What is needed is the exact text of each line in the listing below from the one with "The height and width of the screenshot is (357, 634)." up to and including the one with "Task: Archive message using the box icon", and no pictures.

======== EXERCISE DATA

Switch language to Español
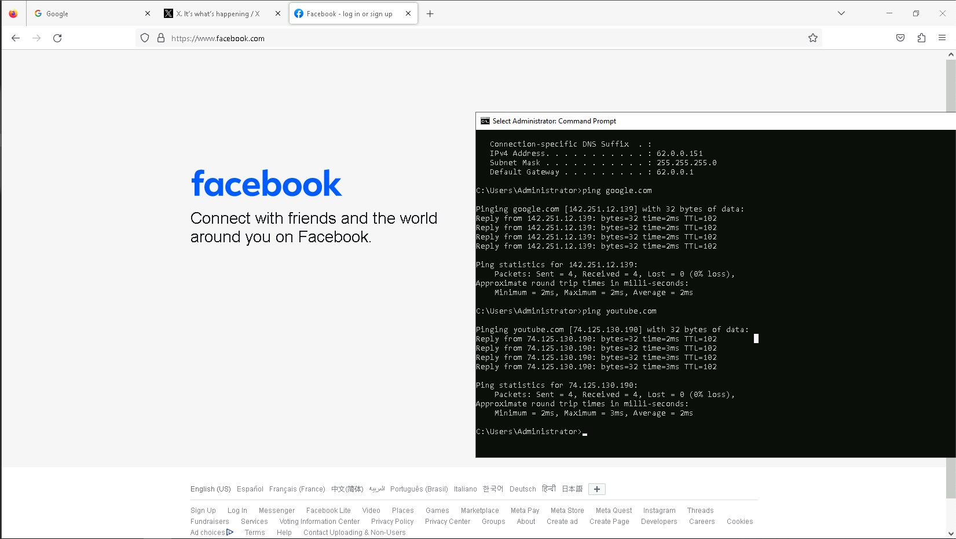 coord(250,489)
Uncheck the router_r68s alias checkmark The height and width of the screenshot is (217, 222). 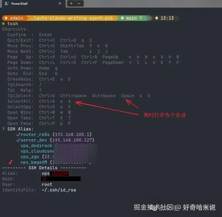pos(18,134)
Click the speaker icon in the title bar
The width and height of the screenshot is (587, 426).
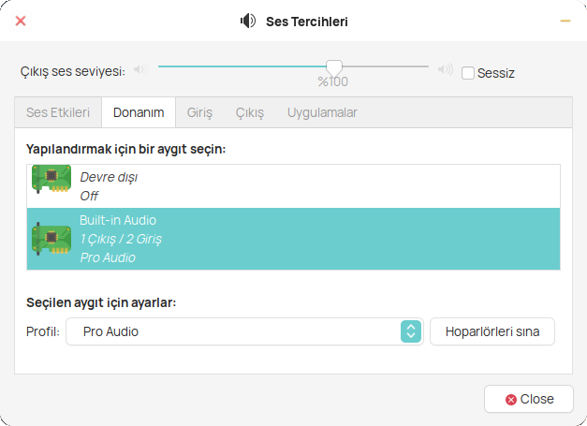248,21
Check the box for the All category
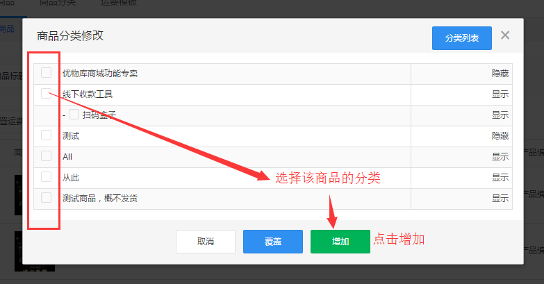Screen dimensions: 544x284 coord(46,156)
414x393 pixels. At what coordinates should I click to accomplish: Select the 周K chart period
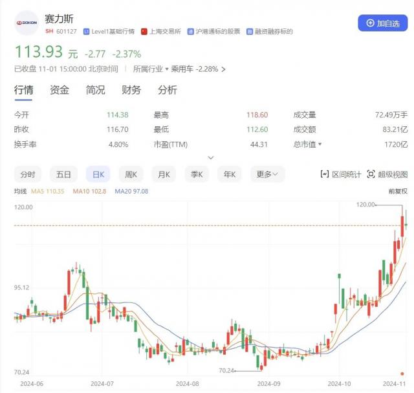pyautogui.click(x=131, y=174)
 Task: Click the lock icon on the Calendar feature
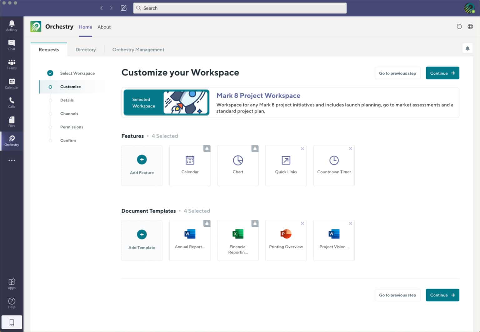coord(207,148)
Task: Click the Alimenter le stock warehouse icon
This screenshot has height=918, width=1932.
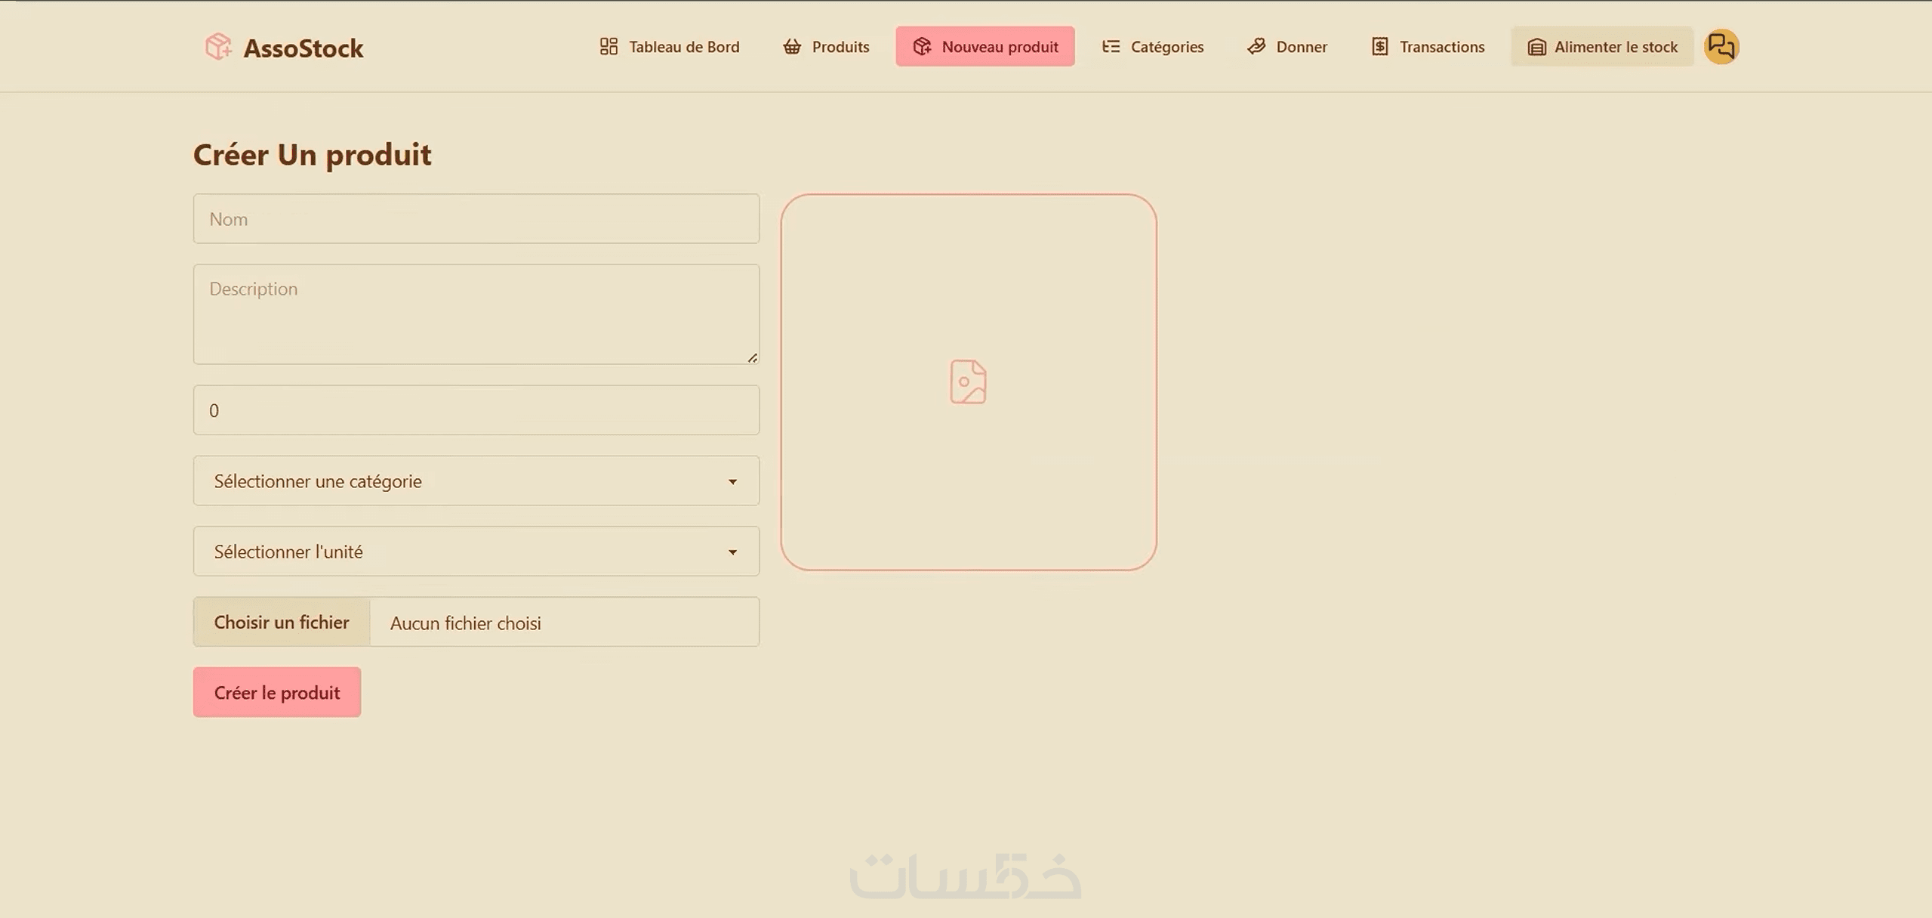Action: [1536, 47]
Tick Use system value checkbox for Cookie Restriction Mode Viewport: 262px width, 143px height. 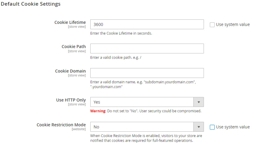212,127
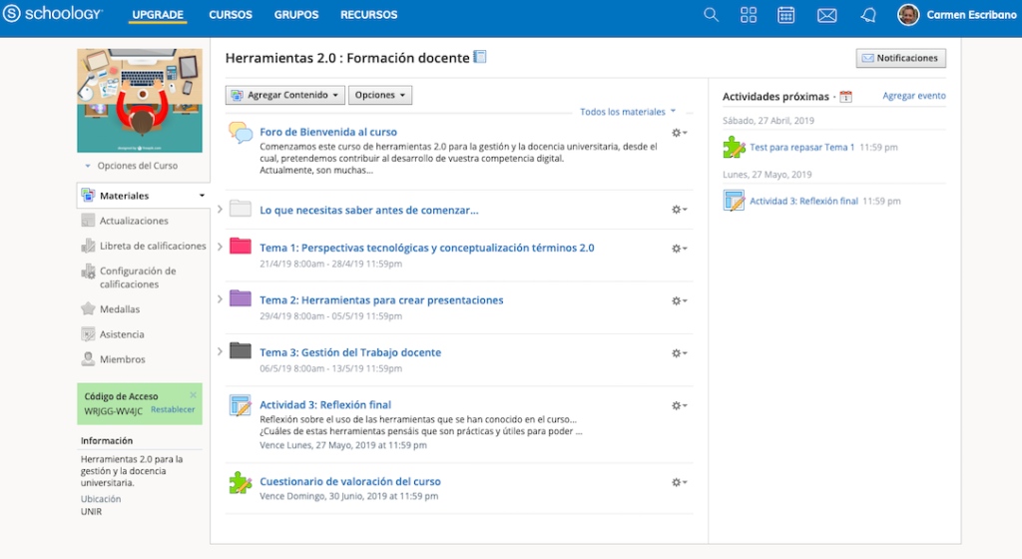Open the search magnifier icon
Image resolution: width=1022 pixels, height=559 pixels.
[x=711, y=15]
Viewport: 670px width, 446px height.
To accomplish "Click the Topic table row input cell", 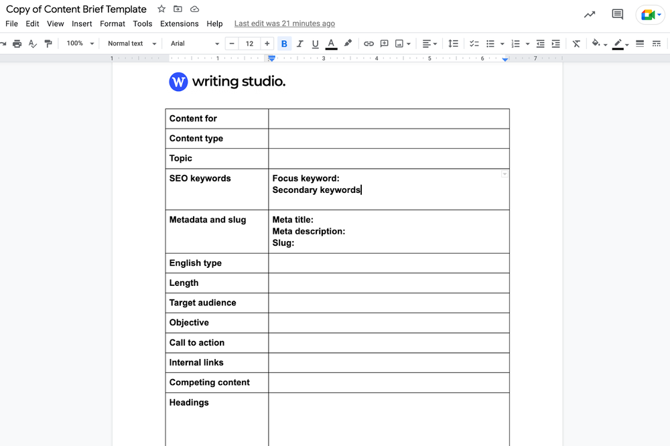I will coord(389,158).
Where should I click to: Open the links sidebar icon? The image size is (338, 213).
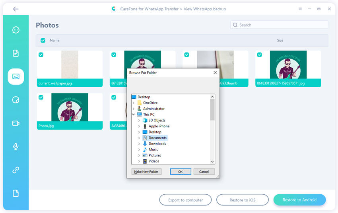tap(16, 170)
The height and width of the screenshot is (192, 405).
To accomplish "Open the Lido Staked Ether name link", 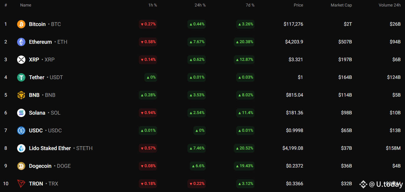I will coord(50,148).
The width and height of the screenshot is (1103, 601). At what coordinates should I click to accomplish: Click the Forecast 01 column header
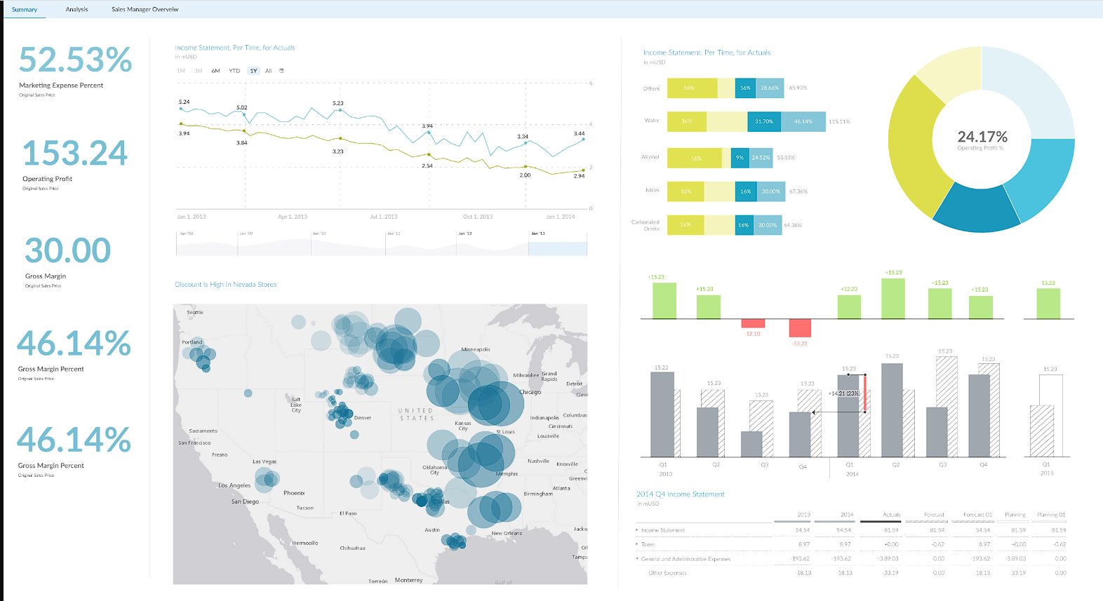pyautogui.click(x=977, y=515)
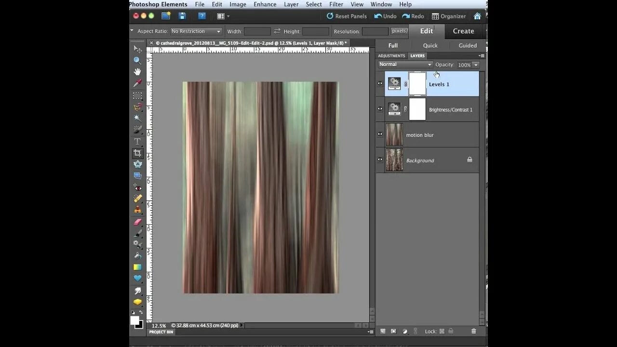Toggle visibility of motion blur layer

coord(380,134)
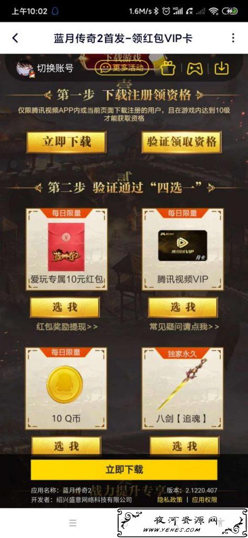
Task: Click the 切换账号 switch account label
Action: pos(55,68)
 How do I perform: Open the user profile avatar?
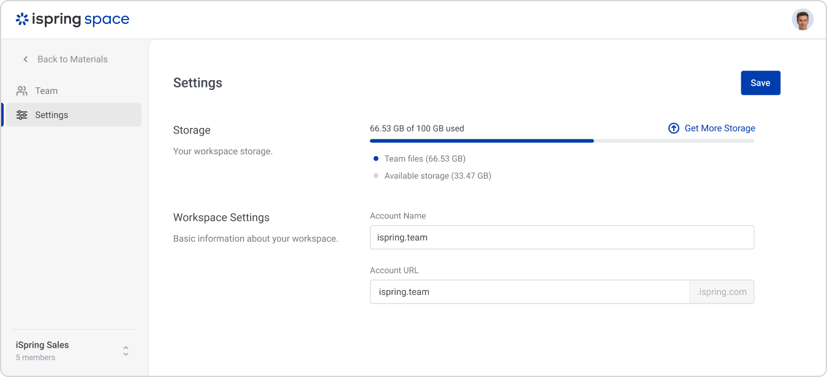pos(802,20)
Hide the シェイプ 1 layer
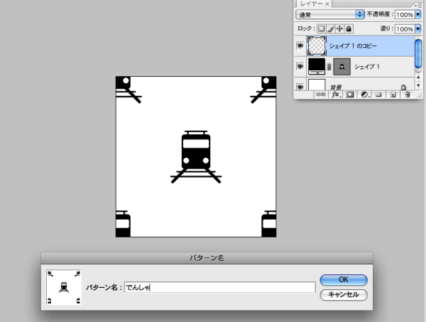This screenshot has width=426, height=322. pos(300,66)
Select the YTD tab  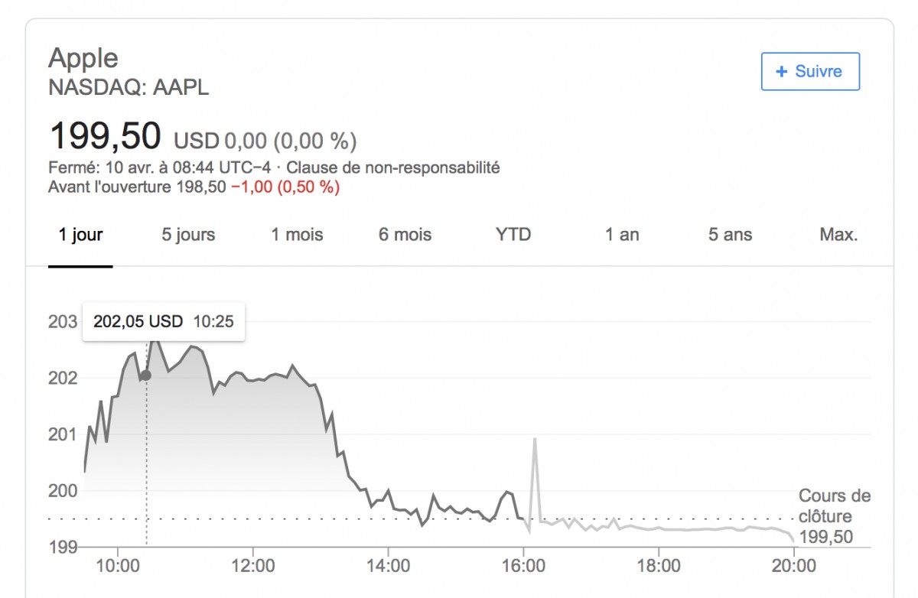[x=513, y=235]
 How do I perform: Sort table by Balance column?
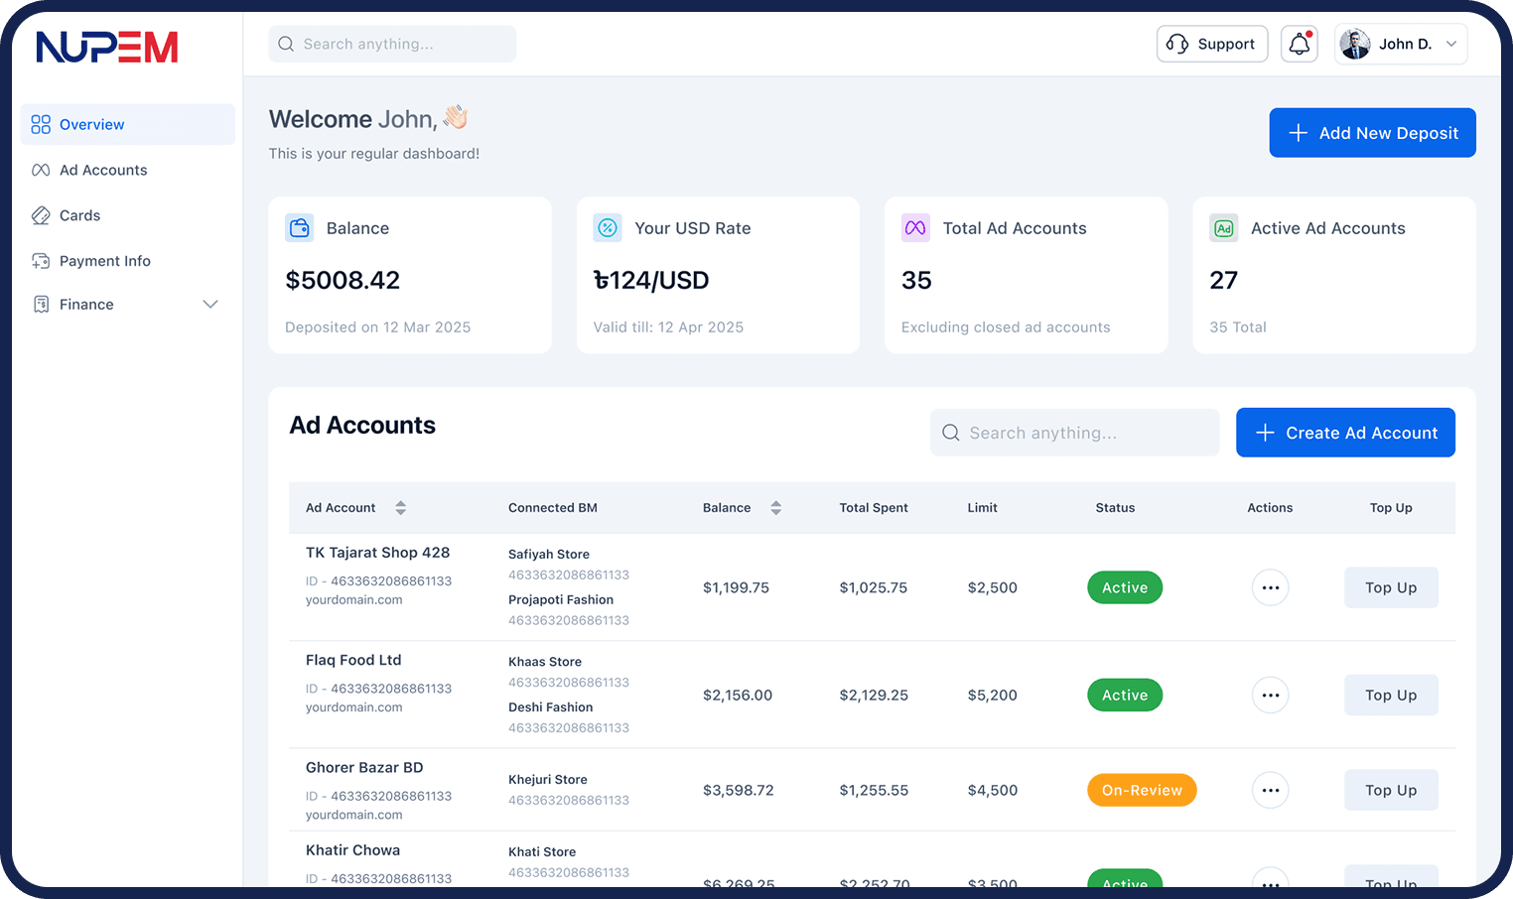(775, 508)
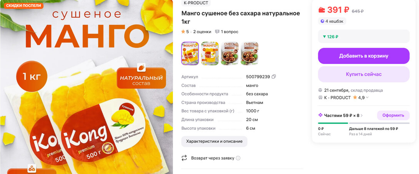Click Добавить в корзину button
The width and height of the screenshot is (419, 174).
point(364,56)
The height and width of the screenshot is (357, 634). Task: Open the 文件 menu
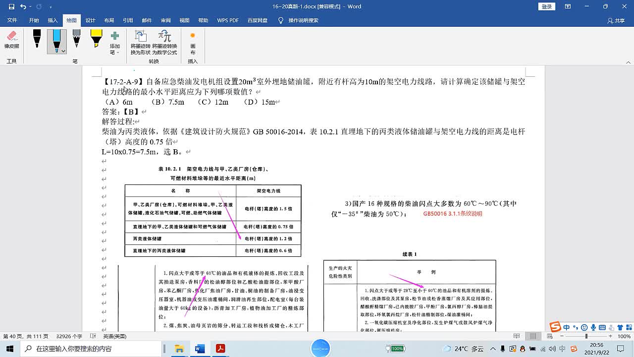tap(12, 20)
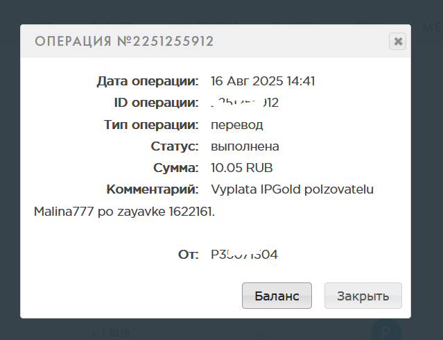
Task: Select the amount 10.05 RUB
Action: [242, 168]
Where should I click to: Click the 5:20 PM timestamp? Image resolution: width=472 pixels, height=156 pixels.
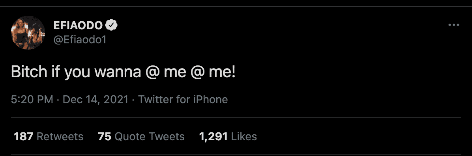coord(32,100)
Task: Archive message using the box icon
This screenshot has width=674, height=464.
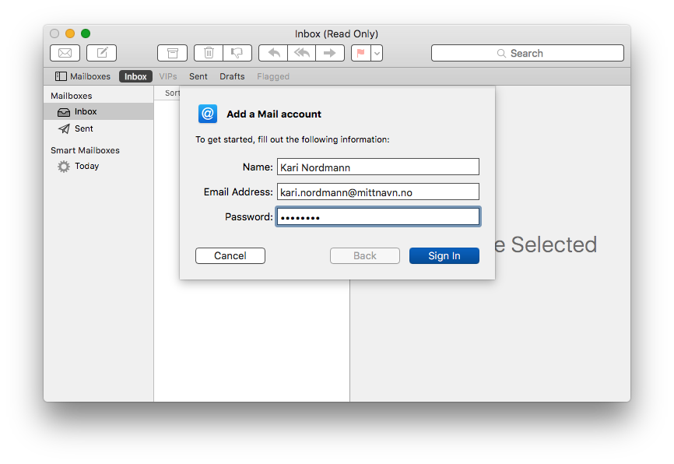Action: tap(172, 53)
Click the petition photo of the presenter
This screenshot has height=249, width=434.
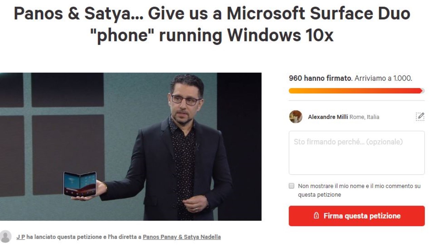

================

EXERCISE RESPONSE —
The height and width of the screenshot is (357, 634). Task: Open the 文件 menu
tap(12, 20)
Task: Select the amount 10.05 RUB
Action: [242, 168]
Where should I click to: Click the 5:20 PM timestamp? Image resolution: width=472 pixels, height=156 pixels.
coord(32,100)
Task: Archive message using the box icon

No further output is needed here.